● **ACTION ITEM**
Only an exact copy belongs in the answer: the line with "Where should I click to: Click" and every line after it through the end of the records, pictures left out.

Entries taken from a collection
________

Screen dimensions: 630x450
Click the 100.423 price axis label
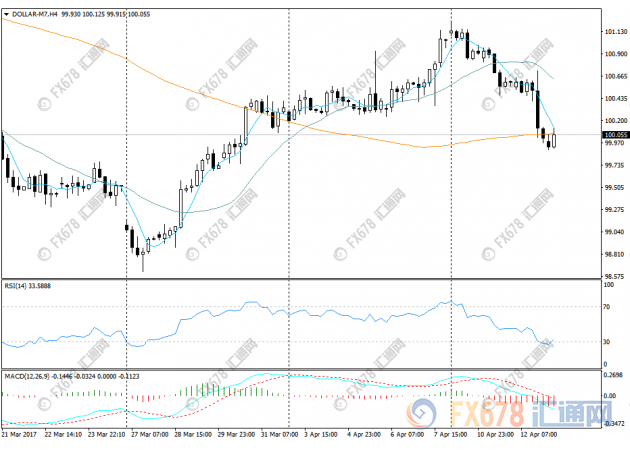tap(614, 99)
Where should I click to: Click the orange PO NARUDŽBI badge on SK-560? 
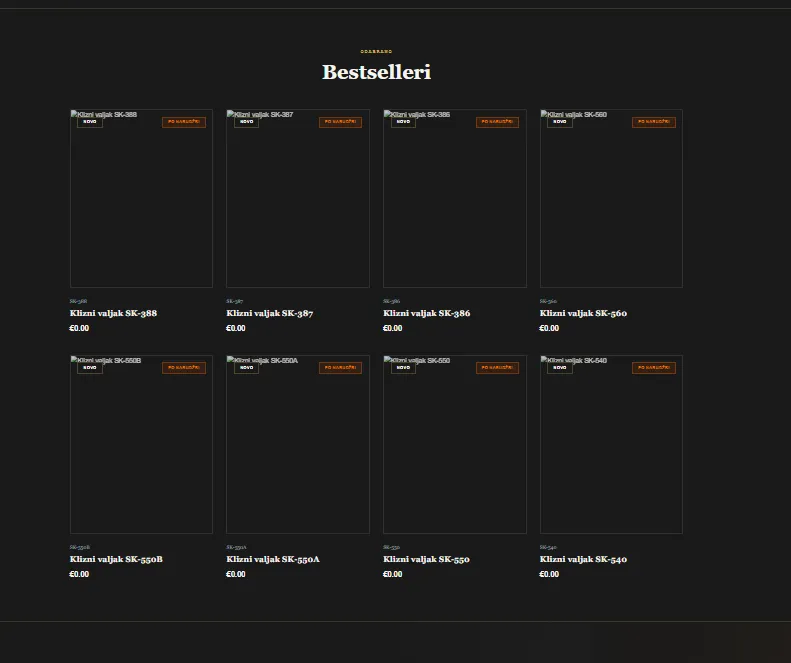click(654, 122)
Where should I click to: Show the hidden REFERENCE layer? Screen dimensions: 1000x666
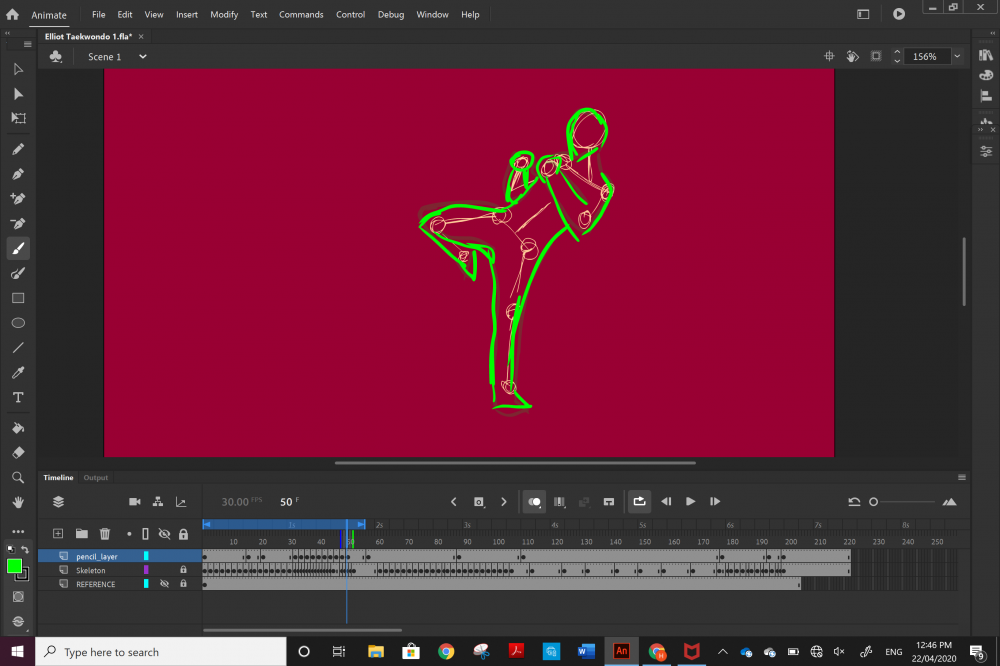(164, 584)
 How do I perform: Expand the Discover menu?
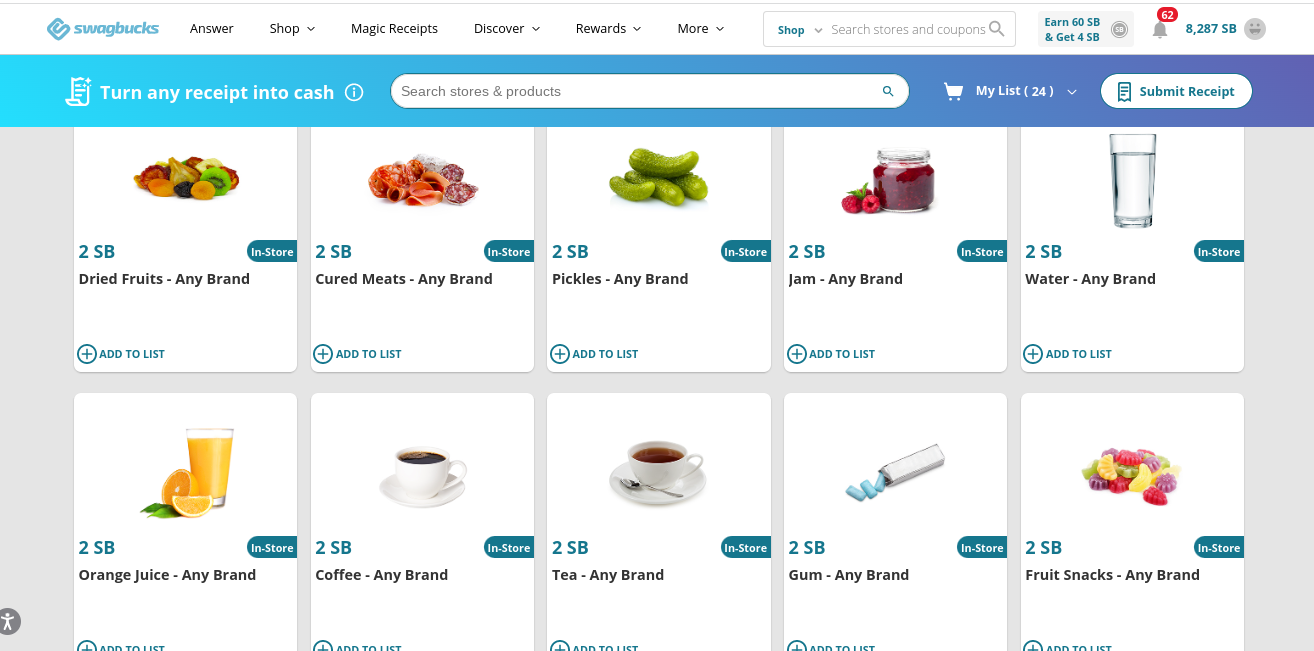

________

● **OUTPUT OF THE TASK**
Where should I click to: Click the orange PO NARUDŽBI badge on SK-560? 
click(654, 122)
Where should I click to: Show the hidden REFERENCE layer? Screen dimensions: 1000x666
(164, 584)
 How do I perform: Expand the Discover menu?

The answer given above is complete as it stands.